The true villain of the piece is nicely enigmatic, but the main threat and stalking-monster takes too long to become properly menacing. When the Hunger approaches, shadows start flowing toward their sources instead of away, and that part is always spooky, but when he starts talking....less so. He says a lot of "hello, Matthew's fire" and "so hungry," but it leans towards a loop of catchphrases in a way that doesn't quite work; encounters with someone this frightening should induce terror, and his methods get repetitive, which takes the edge off the fear. Matthew's ways of dodging and confronting him certainly don't disappoint, but writing Hunger as such a threat and then not showing him as much of one except in Matthew's dread leaves him falling a touch flat as a source of terror.

All in all, this one has some flat and slow spots, partly as the result of slowing down after masterfully done sequences of frantic activity, but it layers worldbuilding and blurred character identity in a way that makes the book feel deeply satisfying. It could have done with a little trimming, but for length and to trim away at some unnecessary side characters, but the whole magic system more than makes up for that.

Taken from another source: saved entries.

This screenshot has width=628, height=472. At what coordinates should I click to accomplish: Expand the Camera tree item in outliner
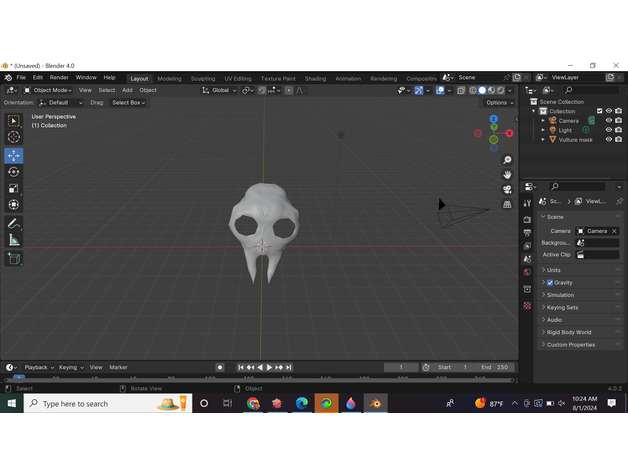pyautogui.click(x=543, y=121)
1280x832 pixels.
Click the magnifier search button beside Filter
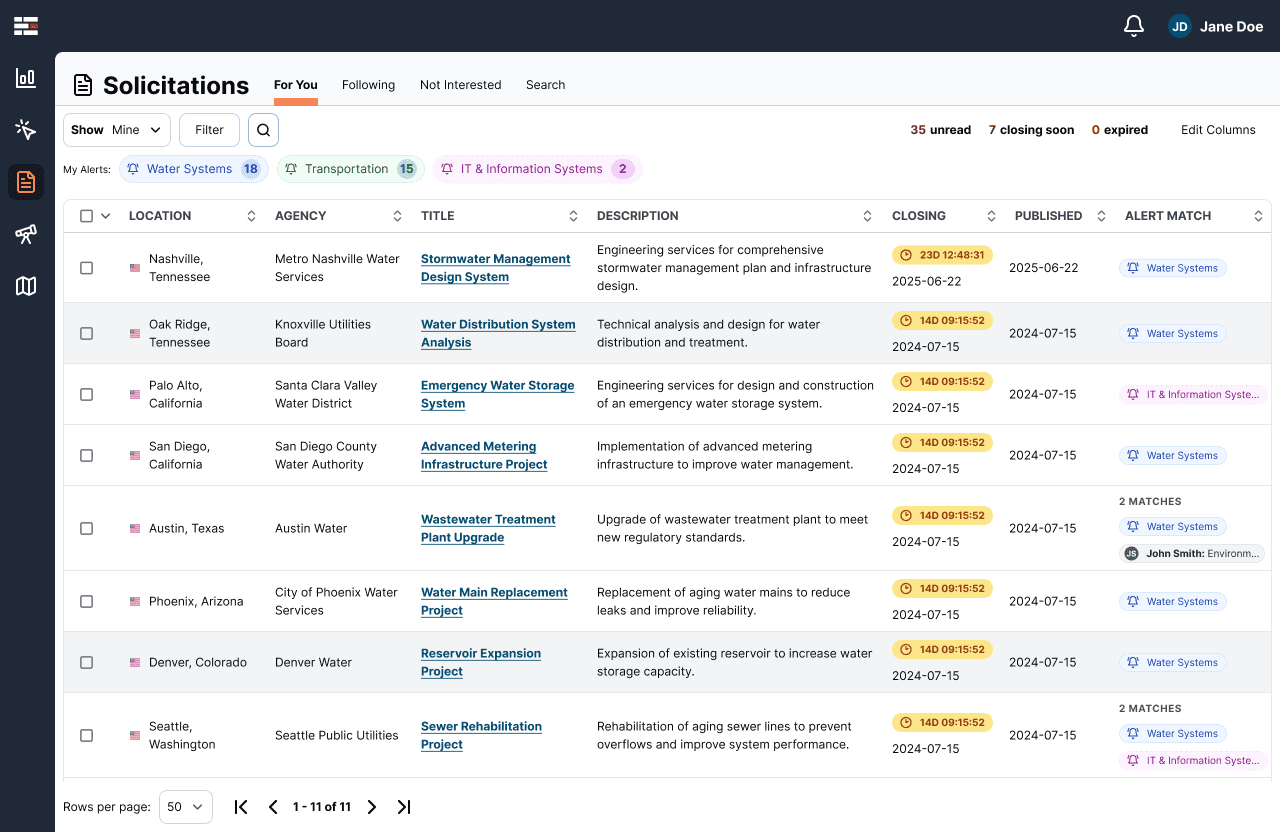click(x=263, y=130)
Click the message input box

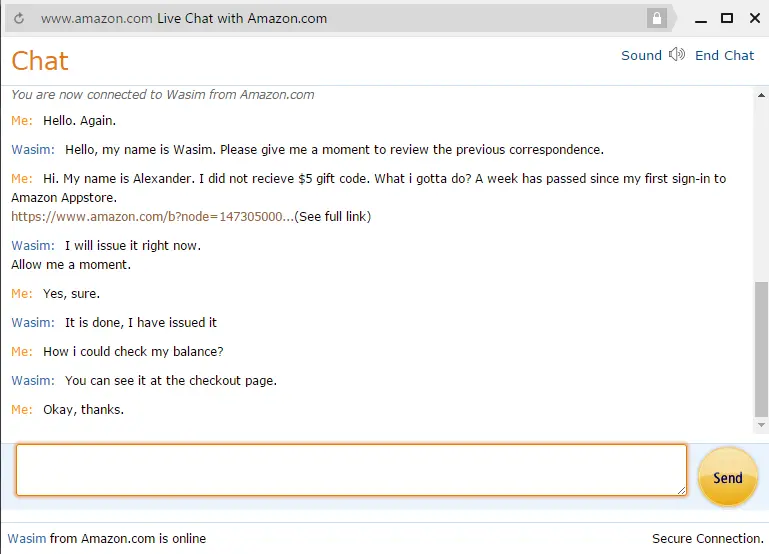click(351, 470)
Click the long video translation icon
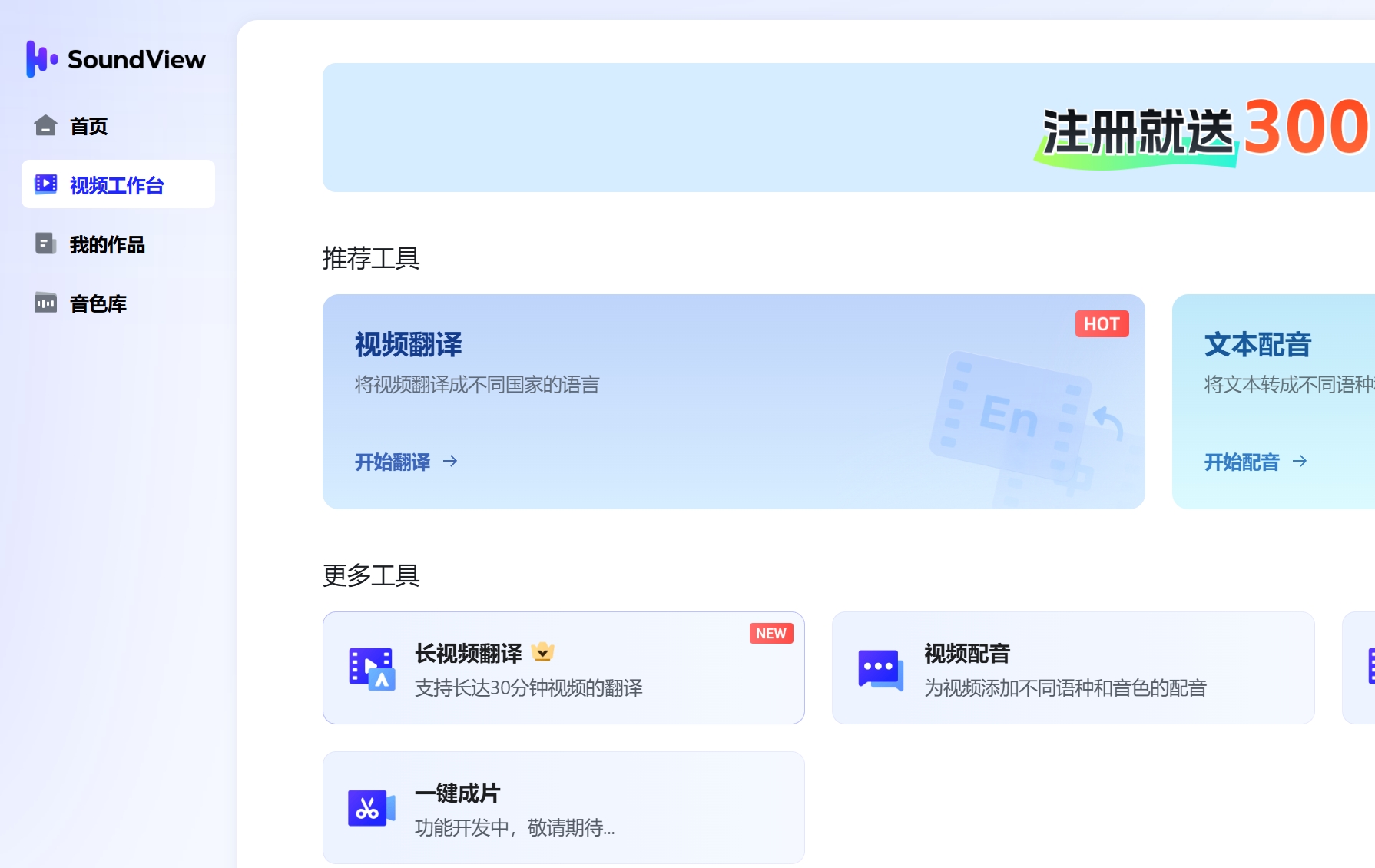The image size is (1375, 868). pyautogui.click(x=372, y=668)
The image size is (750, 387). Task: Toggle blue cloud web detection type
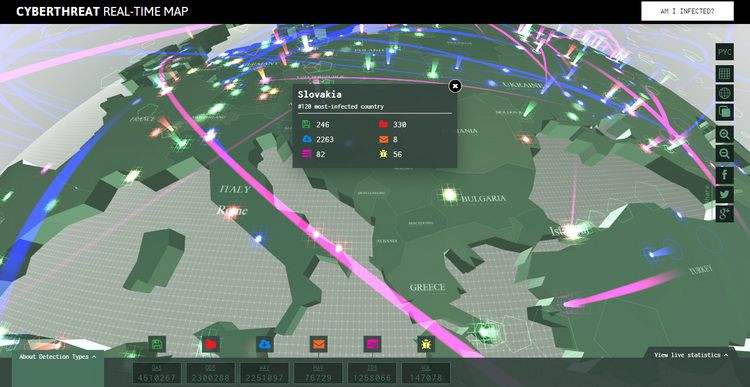coord(265,344)
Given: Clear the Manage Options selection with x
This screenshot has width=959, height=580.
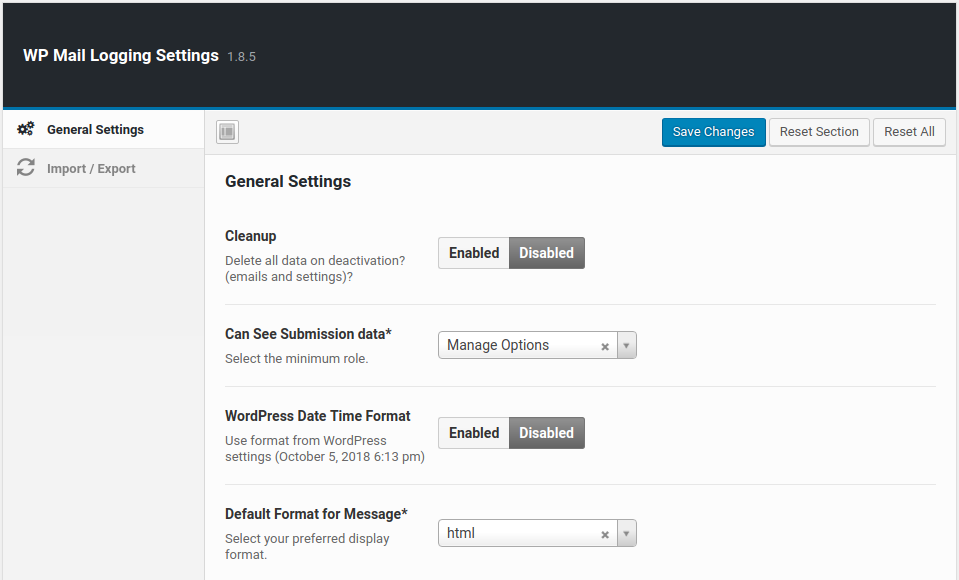Looking at the screenshot, I should coord(605,346).
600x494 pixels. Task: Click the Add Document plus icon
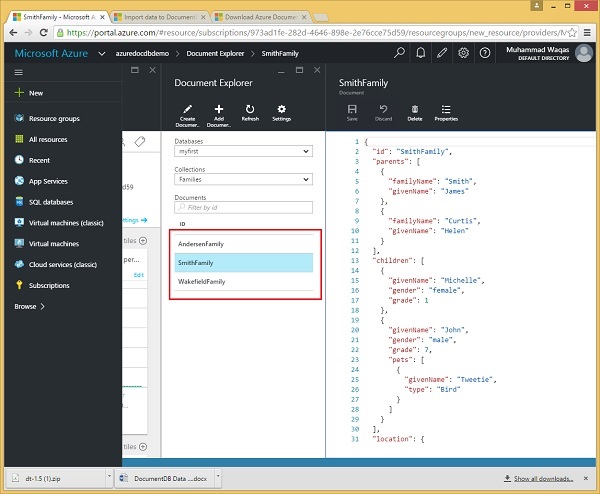point(219,108)
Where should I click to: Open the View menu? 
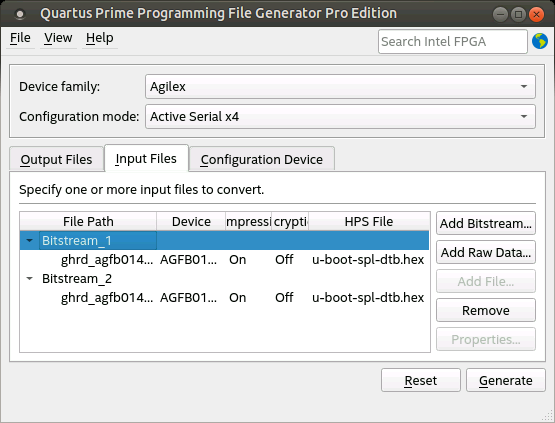point(58,38)
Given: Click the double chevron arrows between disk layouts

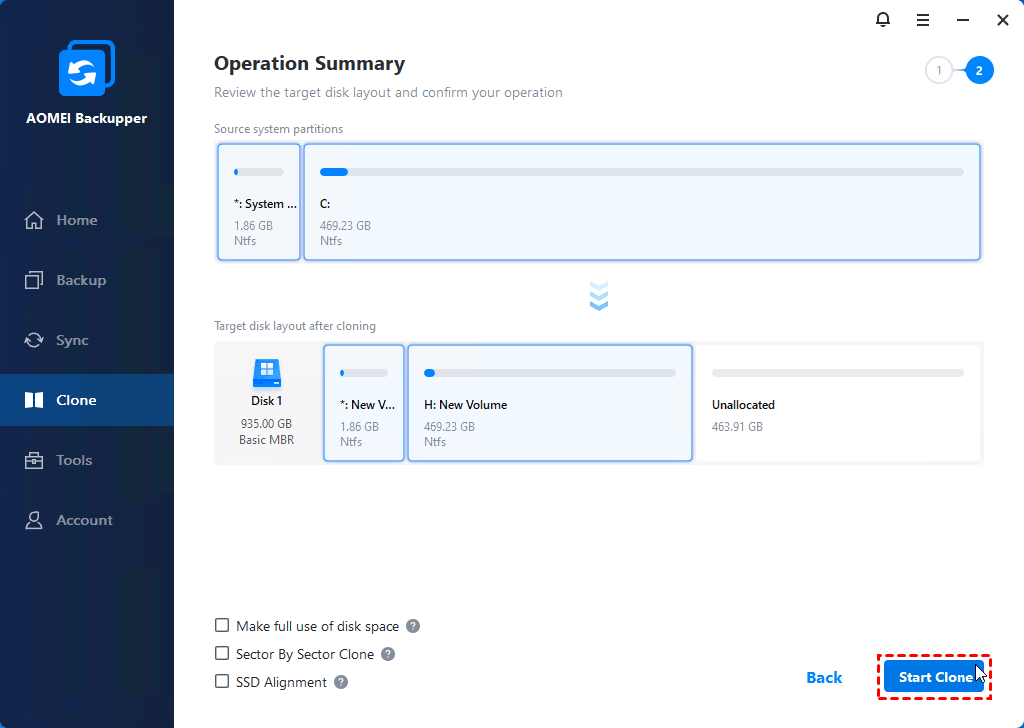Looking at the screenshot, I should (599, 296).
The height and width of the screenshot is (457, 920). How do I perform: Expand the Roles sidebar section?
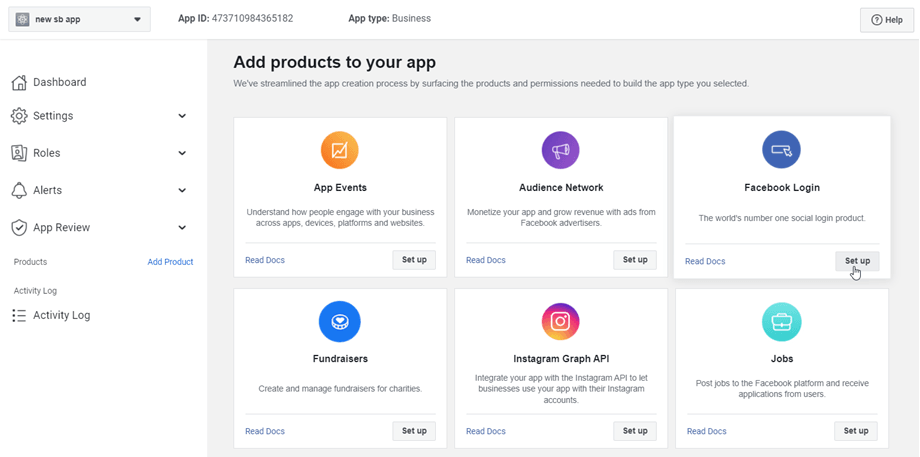(182, 153)
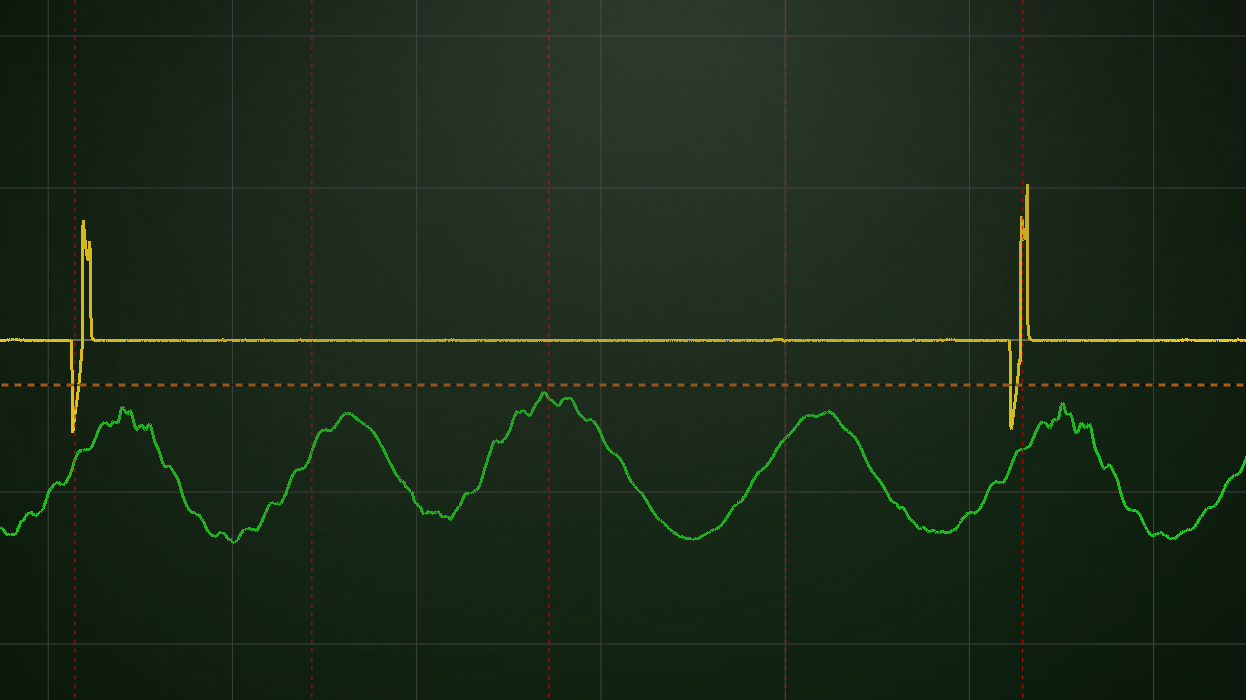The image size is (1246, 700).
Task: Select the negative dip of the right yellow pulse
Action: point(1011,425)
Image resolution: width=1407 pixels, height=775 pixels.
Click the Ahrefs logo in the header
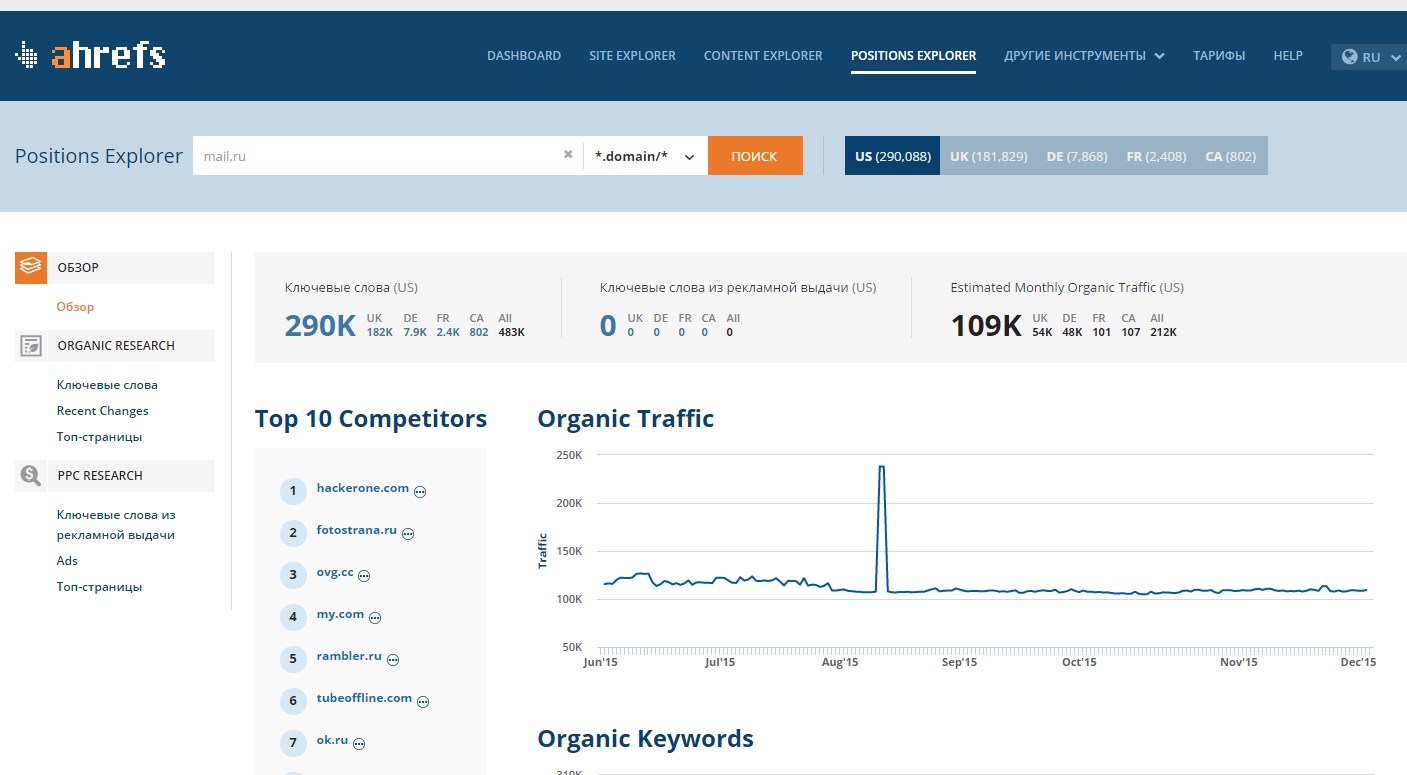(90, 56)
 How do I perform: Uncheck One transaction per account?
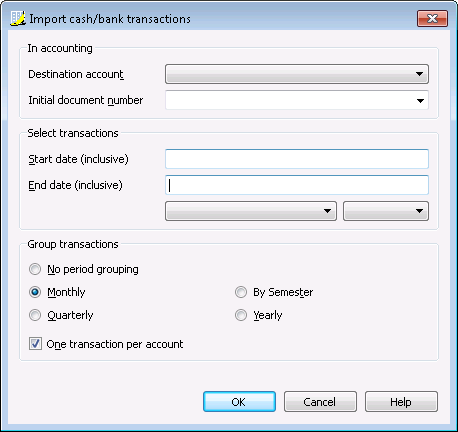tap(35, 344)
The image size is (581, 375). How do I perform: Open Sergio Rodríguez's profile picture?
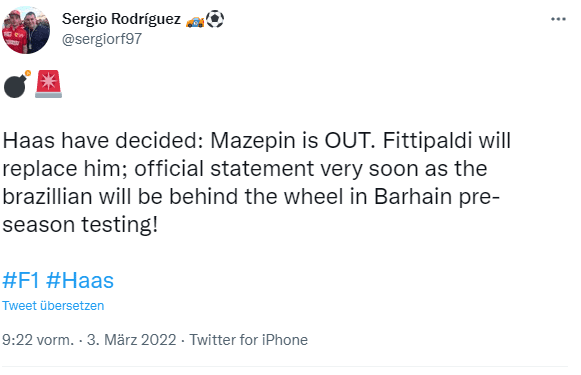[x=26, y=30]
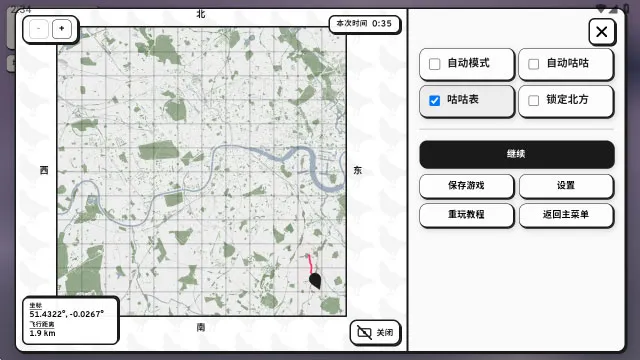Viewport: 640px width, 360px height.
Task: Select 返回主菜单 return to main menu
Action: [566, 215]
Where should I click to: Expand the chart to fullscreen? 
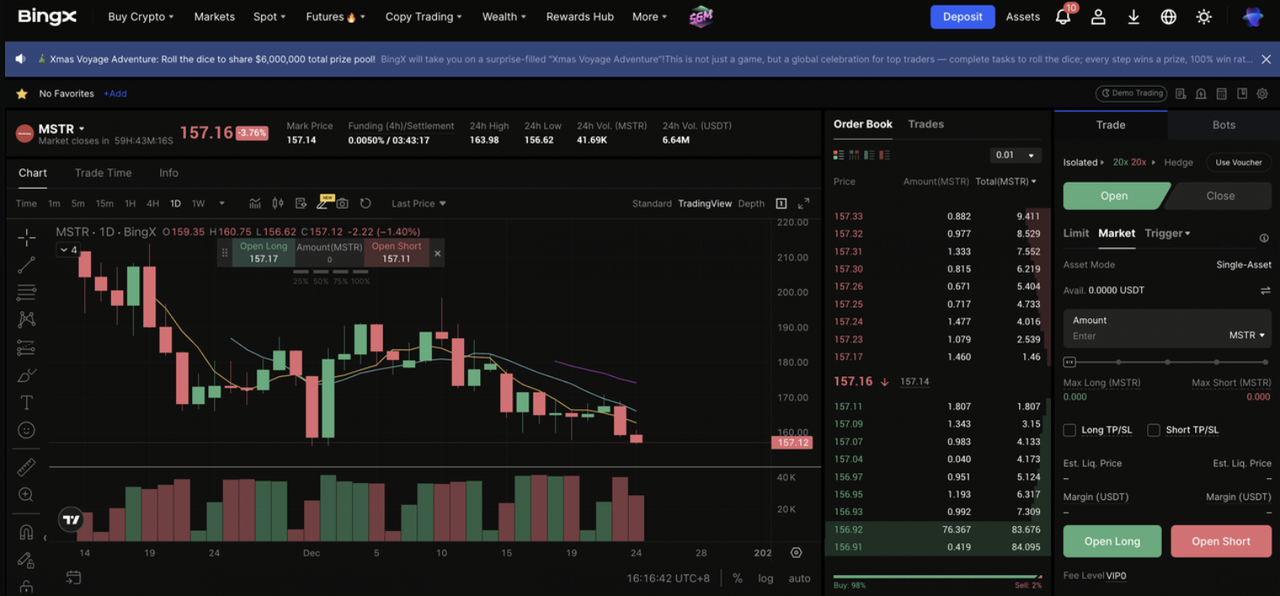tap(782, 204)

Prospects: There are now four books in the Matthew Swift series; the fourth and most recent is The Minority Council, which came out in March. I have plans to borrow the rest soon, though I hear that they lack something of the luster of the first one; we'll see how it goes. There are also (tentative) plans to make the book into a movie, but the author is heavily involved, so I will try to stay optimistic.

Enjoyed this? Try: 
~Neverwhere, by Neil Gaiman. It's absolutely gorgeous and shares a lot of this one's quirky darkness, but it also draws a firmer line between the magical London Below and the city we see every day.
~Some of this book's weird manipulating of identities and tenses reminds me a lot of The Gypsy by Steven Brust and Megan Lindholm. The thing is an absolute treat from start to finish, and it'll be making an appearance on the blog after I retrieve my copy from Georgia.